WHAT IS EXPECTED » Return every one of the rows below word for word, but leave the pictures out.

** BEGIN MATERIAL PROVIDED **

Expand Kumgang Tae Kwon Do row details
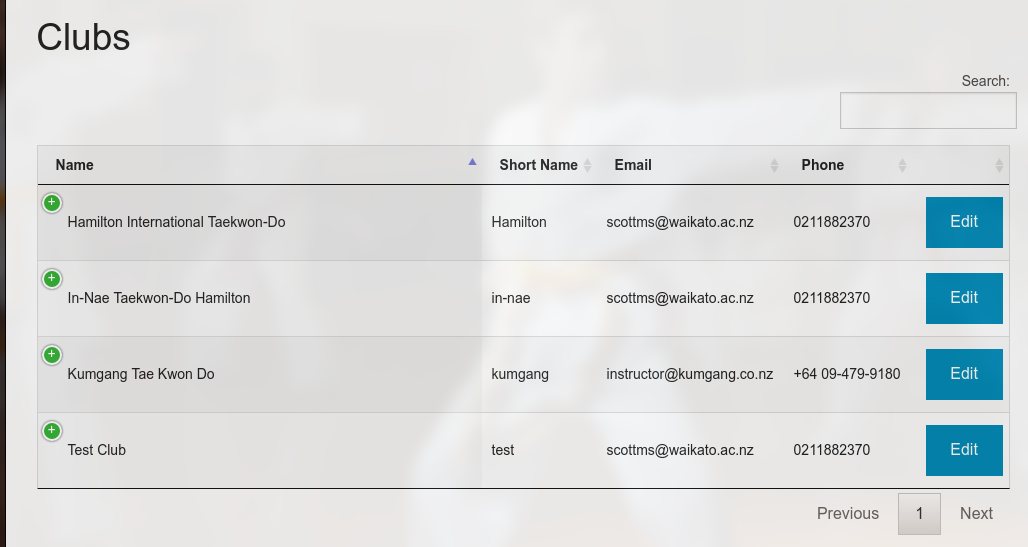Image resolution: width=1028 pixels, height=547 pixels. pos(52,355)
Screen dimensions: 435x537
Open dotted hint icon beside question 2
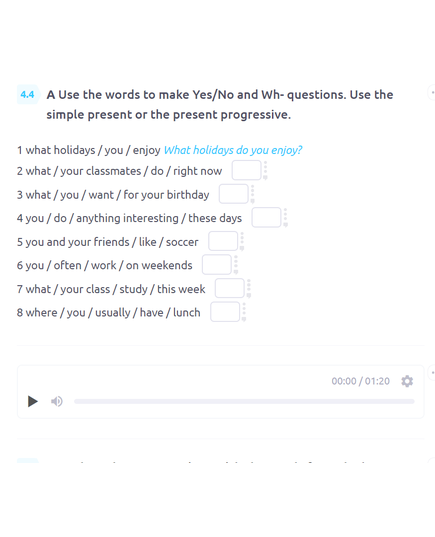point(265,170)
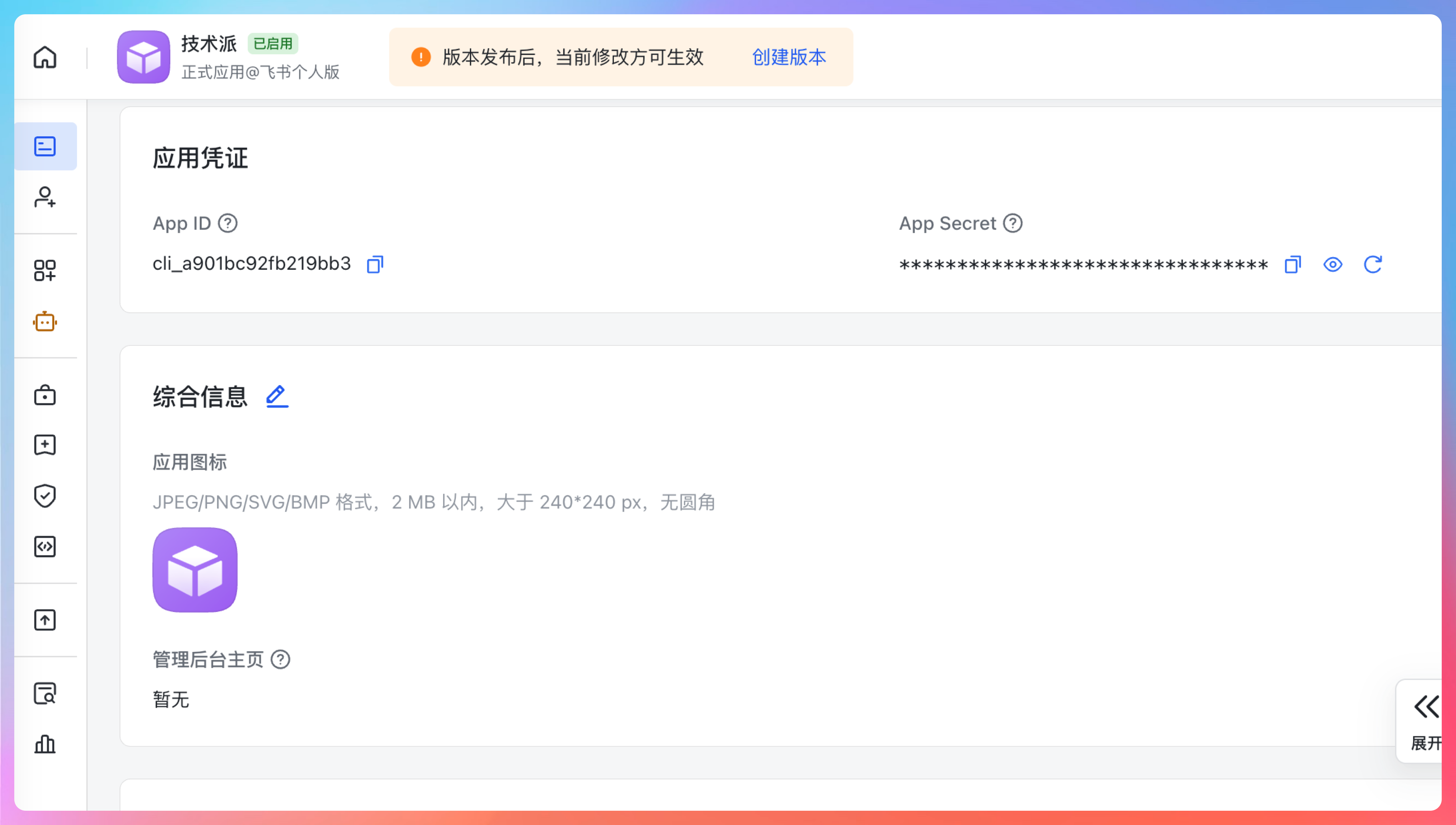Copy the App Secret value
Image resolution: width=1456 pixels, height=825 pixels.
[1293, 265]
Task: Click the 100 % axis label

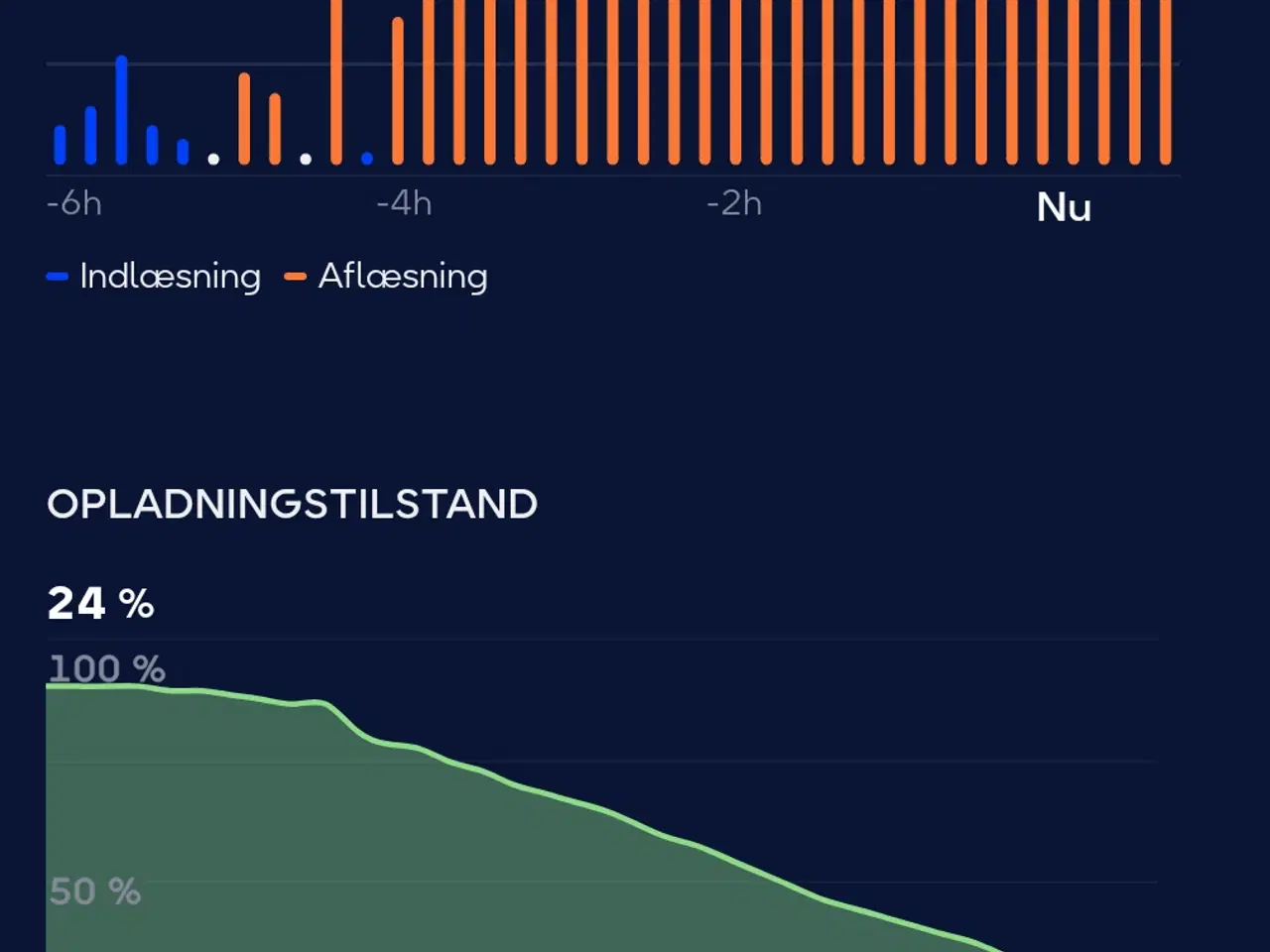Action: point(106,668)
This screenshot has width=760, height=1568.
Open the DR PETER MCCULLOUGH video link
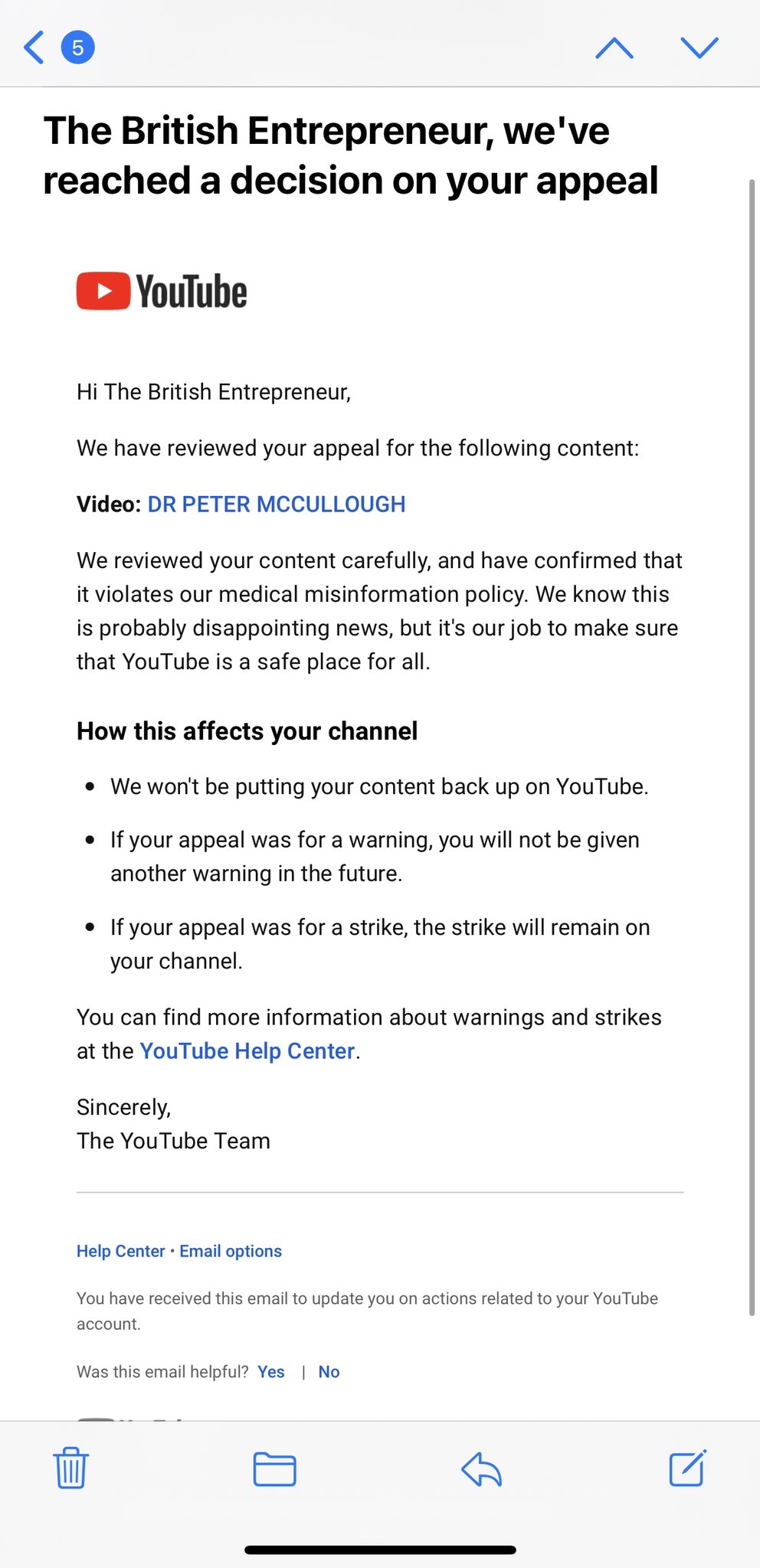click(x=277, y=505)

** END MATERIAL PROVIDED **

COMPLETE ANSWER »
Expand Kumgang Tae Kwon Do row details
Image resolution: width=1028 pixels, height=547 pixels. pos(52,355)
Screen dimensions: 435x537
Open dotted hint icon beside question 2
point(265,170)
Copy the App Secret value
Image resolution: width=1456 pixels, height=825 pixels.
[1293, 265]
Task: Click the 100 % axis label

Action: point(106,668)
This screenshot has width=760, height=1568.
Open the DR PETER MCCULLOUGH video link
click(x=277, y=505)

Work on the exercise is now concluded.